Well, again, it's nice to know how much company I have out there. The mentions of stress are interesting. I certainly am a believer that any stress will find an outlet in our bodies and the best thing we can do for ourselves is chill out, go with the flow, relax, and live one day at a time. The biggest stress is trying to control that which is out of our control.

It's nice to know what great attitudes the flakers have. I'm glad I found you. -Margaret H.


Ed's Response: And we're glad you found us, Margaret. Anybody that still says "chill out" is OKAY in my book!

We've a number of exchanges in the Archives about Dovonex (including my own trial report). Click on Archives, on the left of your screen, and scroll down to the D's. Though I wasn't happy with the results, I hear from more people who ARE than AREN'T.

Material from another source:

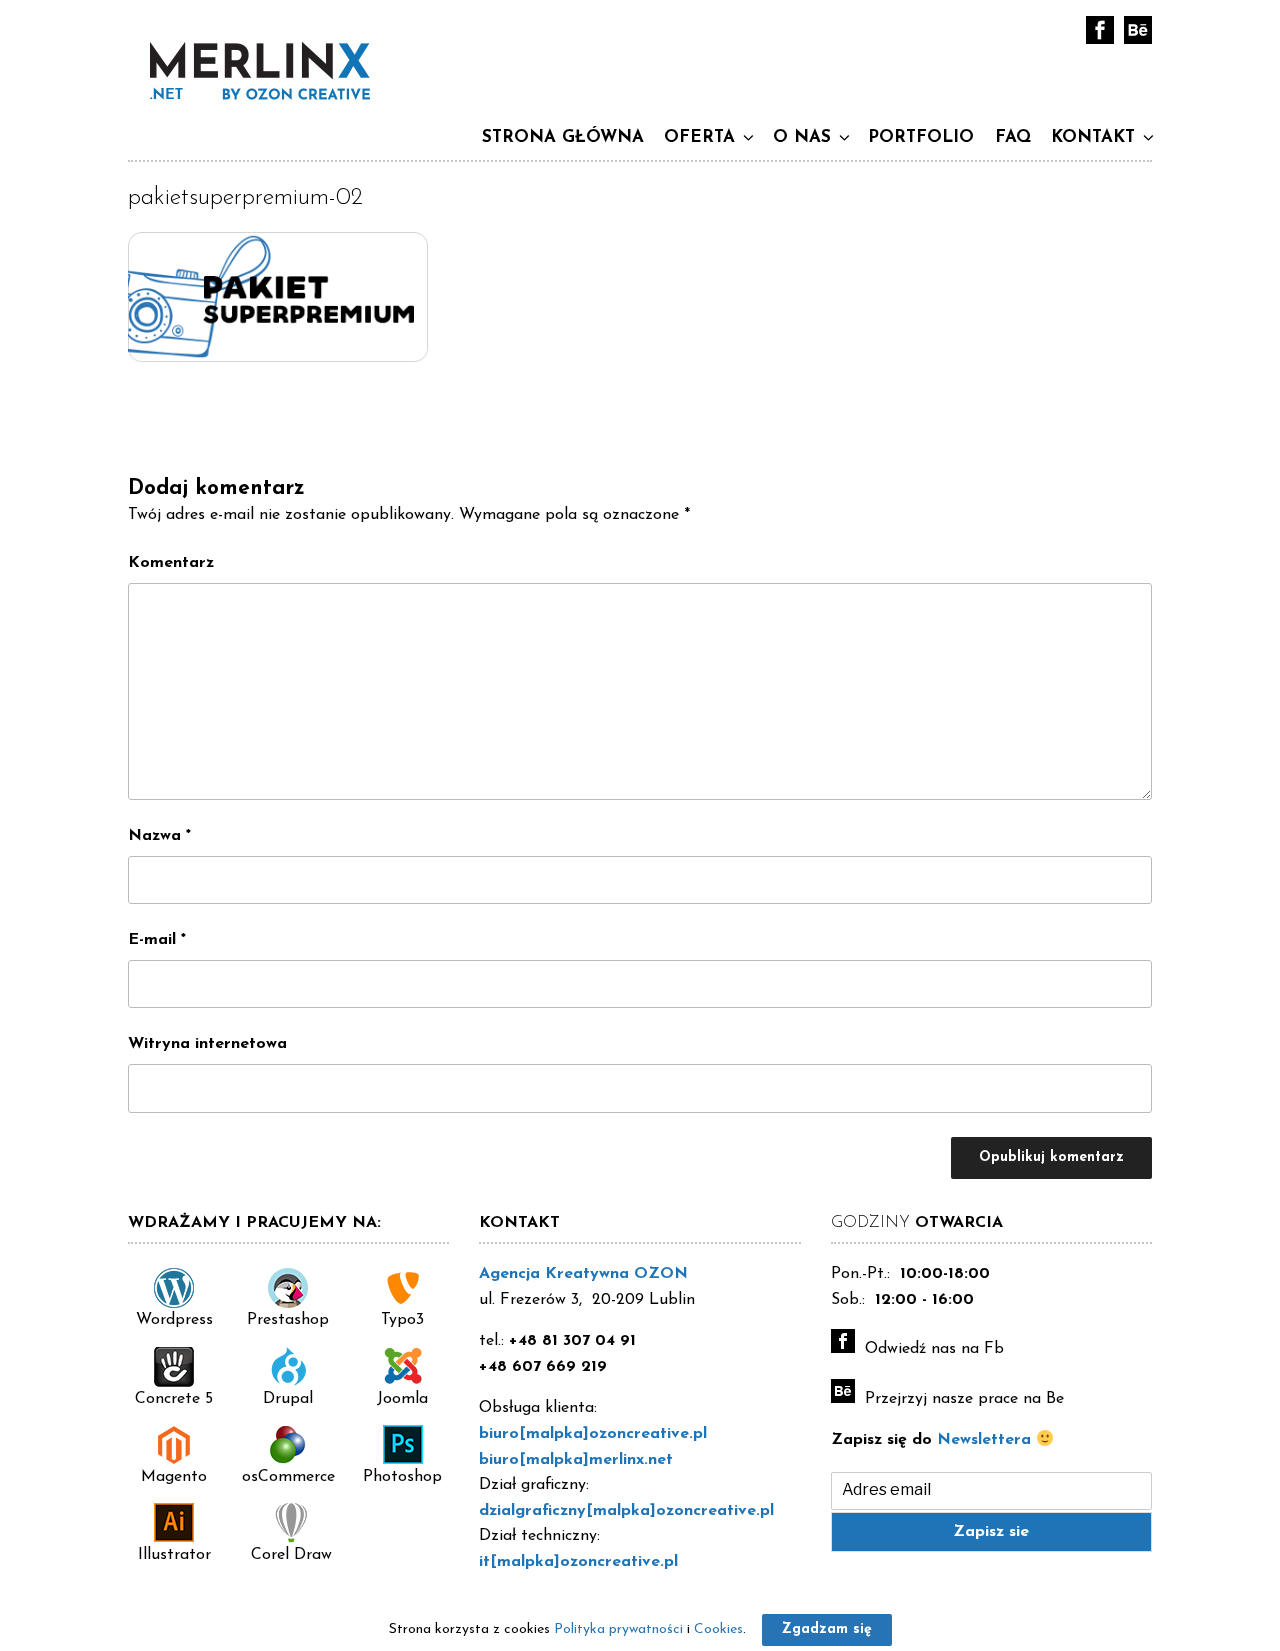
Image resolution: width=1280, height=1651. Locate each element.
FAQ (1012, 137)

While I haven't heard or read anything that suggests menopause is a common P-trigger, it's certainly well within the bounds of imagination to see it as such. Less stressful biological phenomena are often suspected, so, why not The Change? Previous correspondent, Gaby, isn't going to like your report [see link at end]!

Sunlight does help a lot of people, but I share your sense of irony at learning about this from your dermatologist (having it, yourself, "inside the ears, between the buttocks"). Like, what are you supposed to do about it? Actually, if your derm hasn't recommended UVA or PUVA light treatments, I'm surprised (check Archives, again, for references to these therapies). You might get away with a little more exposure in the privacy of light closet than while taking a lunch break in the courtyard! ("My heavens! Is that Margaret?" "I'm afraid so." "What on EARTH is she doing? Mooning us?" "Treating her psoriasis." "She could get arrested for that." "I think she's obtained some sort of special dispensation. Don't stare, Donald; it's not polite.")

About once a year or so I have to mention again my attitude—unfortunately, that is the right word—about "stress" as the cause for P. I wrote in Flake: Confessions of a Psoriatic:

The next most common excuse I've heard is stress. Oh yeah, the diagnosis de jur of the eighties and the nineties. You and I both know that's bull-pucky. Stress is a six-letter word for life. You think you and I have stress? How'd you like to be all curled up in your cave, sweety under one arm, beloved off-spring piled up under the other, and suddenly a saber-toothed tiger decides to claim your habitat? How does that vision of stress compare to your yesterday's problems with the boss or the subordinate? (1996)

I know there is a clinical definition of stress, replete with measurable attributes, and undeniable connections exist ‘twixt it and sundry nasty happen stances, but I find it only slightly useful knowledge. We seem to forget that, as biological carbon-based organisms, we've been evolutionarily equipped to deal with stress—so much so, I wager, we could argue stress was an absolutely necessary ingredient in the evolutionary process. It may be fashionable these days to suggest we'd be better off without it, but I don't hold that opinion. The opposite of stress is lethargy and stasis.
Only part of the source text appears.